• [WHAT YOU SHOULD DO]: Copy out the items verbatim, from the line containing "Choose Content AI" through the line containing "[x=198, y=263]", inclusive.
======== INPUT FOR THIS TASK ========
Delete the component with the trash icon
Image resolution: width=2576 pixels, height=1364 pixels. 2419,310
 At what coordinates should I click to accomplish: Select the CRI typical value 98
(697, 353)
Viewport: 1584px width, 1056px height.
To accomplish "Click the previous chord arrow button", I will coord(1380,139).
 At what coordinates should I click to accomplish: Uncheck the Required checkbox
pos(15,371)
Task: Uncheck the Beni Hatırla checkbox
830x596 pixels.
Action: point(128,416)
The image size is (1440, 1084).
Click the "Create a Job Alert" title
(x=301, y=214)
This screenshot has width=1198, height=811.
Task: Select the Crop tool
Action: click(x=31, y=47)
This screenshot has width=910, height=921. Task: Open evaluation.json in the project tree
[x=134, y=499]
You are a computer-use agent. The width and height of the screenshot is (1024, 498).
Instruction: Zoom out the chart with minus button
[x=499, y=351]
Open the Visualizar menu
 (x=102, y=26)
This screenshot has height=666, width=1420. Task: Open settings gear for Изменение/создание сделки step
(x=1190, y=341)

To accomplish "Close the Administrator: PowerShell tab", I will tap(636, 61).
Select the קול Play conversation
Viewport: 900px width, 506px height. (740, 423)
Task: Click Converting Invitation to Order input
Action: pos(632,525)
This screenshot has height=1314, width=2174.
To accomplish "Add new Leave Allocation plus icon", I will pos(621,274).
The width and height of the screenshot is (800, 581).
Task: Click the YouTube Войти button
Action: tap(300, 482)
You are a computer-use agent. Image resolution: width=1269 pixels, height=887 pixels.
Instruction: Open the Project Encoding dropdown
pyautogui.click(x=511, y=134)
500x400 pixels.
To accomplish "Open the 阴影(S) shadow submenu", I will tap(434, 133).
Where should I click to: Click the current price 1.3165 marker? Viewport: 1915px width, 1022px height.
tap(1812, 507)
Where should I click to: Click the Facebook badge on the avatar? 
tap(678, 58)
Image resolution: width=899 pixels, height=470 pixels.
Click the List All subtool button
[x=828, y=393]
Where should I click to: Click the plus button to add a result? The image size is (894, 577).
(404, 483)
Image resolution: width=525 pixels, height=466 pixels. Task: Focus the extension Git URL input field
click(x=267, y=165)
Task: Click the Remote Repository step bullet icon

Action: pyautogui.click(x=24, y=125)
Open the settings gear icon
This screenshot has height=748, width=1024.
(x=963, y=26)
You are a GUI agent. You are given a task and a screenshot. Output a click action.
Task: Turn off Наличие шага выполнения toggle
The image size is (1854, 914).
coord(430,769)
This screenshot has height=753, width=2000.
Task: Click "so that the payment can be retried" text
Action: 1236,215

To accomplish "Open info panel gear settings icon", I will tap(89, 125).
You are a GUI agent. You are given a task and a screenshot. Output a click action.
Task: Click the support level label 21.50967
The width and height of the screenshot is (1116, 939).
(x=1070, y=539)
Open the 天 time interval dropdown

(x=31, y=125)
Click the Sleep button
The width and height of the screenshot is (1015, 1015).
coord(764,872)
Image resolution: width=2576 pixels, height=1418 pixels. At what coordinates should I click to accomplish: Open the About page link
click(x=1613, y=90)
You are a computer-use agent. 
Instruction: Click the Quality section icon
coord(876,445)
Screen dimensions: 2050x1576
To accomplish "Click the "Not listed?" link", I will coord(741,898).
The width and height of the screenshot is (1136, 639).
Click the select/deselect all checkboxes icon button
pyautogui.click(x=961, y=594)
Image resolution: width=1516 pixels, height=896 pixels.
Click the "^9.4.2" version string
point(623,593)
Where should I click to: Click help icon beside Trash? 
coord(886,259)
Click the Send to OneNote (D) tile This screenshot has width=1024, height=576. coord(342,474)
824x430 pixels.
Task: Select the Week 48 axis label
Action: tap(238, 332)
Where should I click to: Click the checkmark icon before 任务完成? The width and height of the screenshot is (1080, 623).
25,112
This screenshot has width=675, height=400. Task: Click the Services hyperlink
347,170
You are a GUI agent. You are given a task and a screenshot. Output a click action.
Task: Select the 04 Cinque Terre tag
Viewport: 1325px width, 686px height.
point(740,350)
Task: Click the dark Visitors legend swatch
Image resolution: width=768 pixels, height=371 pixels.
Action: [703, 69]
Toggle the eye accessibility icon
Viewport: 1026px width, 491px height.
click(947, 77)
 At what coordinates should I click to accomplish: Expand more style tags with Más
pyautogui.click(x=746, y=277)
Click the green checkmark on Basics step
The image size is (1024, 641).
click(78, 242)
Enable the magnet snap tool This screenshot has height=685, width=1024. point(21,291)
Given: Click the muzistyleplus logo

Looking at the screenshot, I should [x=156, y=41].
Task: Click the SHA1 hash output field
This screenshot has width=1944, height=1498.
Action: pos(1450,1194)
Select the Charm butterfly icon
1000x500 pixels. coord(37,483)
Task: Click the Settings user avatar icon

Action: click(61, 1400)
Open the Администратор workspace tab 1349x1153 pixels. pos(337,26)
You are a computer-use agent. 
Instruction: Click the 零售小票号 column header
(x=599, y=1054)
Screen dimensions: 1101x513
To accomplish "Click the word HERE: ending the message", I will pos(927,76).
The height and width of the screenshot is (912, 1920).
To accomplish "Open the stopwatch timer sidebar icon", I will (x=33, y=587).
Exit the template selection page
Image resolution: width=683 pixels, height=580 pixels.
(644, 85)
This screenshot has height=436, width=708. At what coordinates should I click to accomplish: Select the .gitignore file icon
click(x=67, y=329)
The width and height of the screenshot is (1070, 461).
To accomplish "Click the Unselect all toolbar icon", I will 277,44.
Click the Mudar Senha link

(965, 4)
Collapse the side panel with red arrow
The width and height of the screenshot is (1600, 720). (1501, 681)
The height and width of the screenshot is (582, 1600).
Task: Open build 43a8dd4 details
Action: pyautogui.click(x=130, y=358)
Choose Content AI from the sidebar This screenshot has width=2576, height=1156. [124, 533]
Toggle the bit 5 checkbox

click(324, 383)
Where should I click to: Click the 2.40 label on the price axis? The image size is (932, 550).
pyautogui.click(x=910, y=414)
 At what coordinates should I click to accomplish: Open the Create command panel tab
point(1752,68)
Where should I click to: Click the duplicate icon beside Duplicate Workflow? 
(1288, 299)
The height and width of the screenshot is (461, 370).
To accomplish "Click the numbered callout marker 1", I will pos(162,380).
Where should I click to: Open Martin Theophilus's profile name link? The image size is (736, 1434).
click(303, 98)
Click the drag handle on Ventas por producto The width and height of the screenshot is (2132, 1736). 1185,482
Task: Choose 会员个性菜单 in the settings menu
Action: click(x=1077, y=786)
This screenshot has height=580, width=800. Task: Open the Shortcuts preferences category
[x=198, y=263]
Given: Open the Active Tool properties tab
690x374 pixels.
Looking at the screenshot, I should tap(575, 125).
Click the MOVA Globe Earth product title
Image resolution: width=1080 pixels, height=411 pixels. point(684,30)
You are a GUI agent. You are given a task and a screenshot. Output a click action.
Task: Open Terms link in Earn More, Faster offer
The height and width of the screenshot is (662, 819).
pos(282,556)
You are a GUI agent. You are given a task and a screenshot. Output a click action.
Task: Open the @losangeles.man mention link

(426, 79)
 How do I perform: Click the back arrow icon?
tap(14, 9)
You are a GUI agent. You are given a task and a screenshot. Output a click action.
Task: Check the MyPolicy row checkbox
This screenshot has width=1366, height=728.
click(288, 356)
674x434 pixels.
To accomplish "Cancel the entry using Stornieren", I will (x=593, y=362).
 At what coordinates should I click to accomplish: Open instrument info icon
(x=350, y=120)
========
• [RESULT OF THE EXERCISE]:
Choose Content AI from the sidebar This screenshot has width=2576, height=1156. [124, 533]
Toggle the bit 5 checkbox

click(324, 383)
Where should I click to: Click the 2.40 label on the price axis? The image size is (932, 550).
pyautogui.click(x=910, y=414)
 At what coordinates should I click to accomplish: Open the Create command panel tab
point(1752,68)
Where should I click to: Click the duplicate icon beside Duplicate Workflow? 
(1288, 299)
The height and width of the screenshot is (461, 370).
To accomplish "Click the numbered callout marker 1", I will pos(162,380).
Where should I click to: Open Martin Theophilus's profile name link? The image size is (736, 1434).
click(303, 98)
Click the drag handle on Ventas por producto The width and height of the screenshot is (2132, 1736). 1185,482
Task: Choose 会员个性菜单 in the settings menu
Action: click(x=1077, y=786)
This screenshot has height=580, width=800. Task: Open the Shortcuts preferences category
[x=198, y=263]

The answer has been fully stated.